3. The spinal accessory occasionally may be divided before it enters the sterno-mastoid in cases of spasmodic wry neck, with great advantage. This operation is an easy one; the sterno-mastoid edge being once fairly exposed, the nerve is easily seen, and a piece should be cut out at least half an inch in length.

Nerve Suture is occasionally practised with great advantage in cases where nerves have been divided either by accident or in operation. Catgut seems to be the best medium, and cases are on record in which, even after months of separation and subsequent paralysis, improvement has followed an operation for refreshing and joining the divided ends.

ADDENDUM TO CHAPTER IX

Dr. Solis Cohen has recently (in a paper read before the Philadelphia College of Physicians, April 4, 1883) collected the notes of sixty-five cases of excision of the entire larynx. Fifty-six of these were done for cancer, and the remainder for sarcomata, papillomata, etc. Of the fifty-six done for cancer, forty are reported as having died, either shortly after the operation from shock or pneumonia, or a few months later from recurrence of the disease. In two instances the disease had recurred, but death had not been reported when the paper was read. Fourteen remain in which neither death nor recurrence had been reported. Dr.
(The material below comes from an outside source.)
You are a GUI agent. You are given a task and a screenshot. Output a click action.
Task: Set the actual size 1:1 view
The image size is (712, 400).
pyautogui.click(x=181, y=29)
Cohen's conclusion is that laryngectomy does not tend to the prolongation of life, and thinks that the greatest good to the greater number appears better secured by dependence on the palliative operation of tracheotomy.

 
167Syme's Pathology and Practice of Surgery, p. 220.
168Holmes's Surgery, vol. iii. p. 573.
169Cross's Surgery, vol. ii. p. 273, 3d ed.
170Miller's System of Surgery, p. 1339; Holmes's Surgery, vol. iii. p. 571.